In September, Spiderman was at it again, this time fighting with Batman. Turf wars between the street performers are common. Two Statue of Liberties were arrested this past summer for fighting. Lady Liberty and a robot were caught getting into it on camera in 2009.

In 2012, Elmo was arrested for a stream of profanities in an anti-Semitic rant in front of Toys R’ Us.

Super Mario was arrested for groping women in 2012. Yet another Spiderman was arrested for doing the same this past summer.

In 2013, Cookie Monster shoved a 2-year-old and called his mother obscene names when she didn’t give him a tip.

Police in New York have recently started an undercover crackdown on the characters threatening tourists for tips and even arrested Captain America for aggressive solicitation.

And if you don’t think what is happening in Times Square could move to LOVE Park, you apparently missed the story of Evil Elmo in San Francisco, who was arrested for viciously threatening those who get in his way of begging for tips. He took his act to the coast because he was getting to much heat in New York.

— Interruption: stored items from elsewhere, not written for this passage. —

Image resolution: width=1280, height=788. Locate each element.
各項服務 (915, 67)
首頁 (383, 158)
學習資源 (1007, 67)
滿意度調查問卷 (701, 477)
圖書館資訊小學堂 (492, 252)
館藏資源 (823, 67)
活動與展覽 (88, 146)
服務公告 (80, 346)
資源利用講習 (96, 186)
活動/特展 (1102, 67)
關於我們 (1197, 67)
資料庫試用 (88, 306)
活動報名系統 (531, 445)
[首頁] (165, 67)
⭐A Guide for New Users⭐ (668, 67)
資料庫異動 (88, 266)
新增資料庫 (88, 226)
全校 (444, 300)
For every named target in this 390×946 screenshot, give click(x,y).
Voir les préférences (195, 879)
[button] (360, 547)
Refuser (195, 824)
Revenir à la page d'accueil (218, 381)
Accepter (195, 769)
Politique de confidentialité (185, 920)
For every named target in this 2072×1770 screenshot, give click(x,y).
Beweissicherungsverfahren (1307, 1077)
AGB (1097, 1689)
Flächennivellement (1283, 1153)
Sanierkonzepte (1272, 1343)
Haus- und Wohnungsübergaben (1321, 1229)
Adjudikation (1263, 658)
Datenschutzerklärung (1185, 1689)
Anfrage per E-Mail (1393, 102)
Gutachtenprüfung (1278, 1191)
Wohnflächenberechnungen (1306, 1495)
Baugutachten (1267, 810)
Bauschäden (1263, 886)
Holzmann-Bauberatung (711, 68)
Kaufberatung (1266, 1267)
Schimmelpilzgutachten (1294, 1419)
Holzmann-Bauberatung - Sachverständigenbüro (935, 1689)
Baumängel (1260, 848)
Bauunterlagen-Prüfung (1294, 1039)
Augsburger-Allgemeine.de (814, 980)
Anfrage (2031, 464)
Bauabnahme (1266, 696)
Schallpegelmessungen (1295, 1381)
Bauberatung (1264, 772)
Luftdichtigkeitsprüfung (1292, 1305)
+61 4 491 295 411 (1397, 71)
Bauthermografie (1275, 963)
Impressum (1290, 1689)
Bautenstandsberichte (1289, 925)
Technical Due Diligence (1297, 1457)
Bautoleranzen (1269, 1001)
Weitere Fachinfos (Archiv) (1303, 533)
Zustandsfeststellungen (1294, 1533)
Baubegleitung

You see the possibilities now? It’s all fun and games until Elmo threatens to rip your throat out.

New York City Council is now considering legislation to license the Times Square Street performers. They would have to wear an ID tag with their real names displayed. The fear is that child predators, other perverts, or God forbid, a terrorist could use the cover of Grover to carry out dirty deeds.

Philadelphia has a long tradition of street performers, or historical re-enactors, at Independence Hall. But the National Park Service strictly controls the characters, so Ben Franklin has never strong-armed a tourist for a tip; George Washington has never punched Thomas Jefferson.

But the rules at LOVE Park are a little less clear. It seems police ignore those begging for money unless they are dressed as the Savior.

Philly Jesus has gone national. Like it or not, he has become a brand, a commodity. Why shouldn’t he, ahem, prophet from his hard work and commitment to his character?

However, Evil Elmo could be close behind. Philadelphia City Council should follow New York’s lead and license Philly Jesus and his possible followers, before we get a bad Buzz or an unwanted Woody.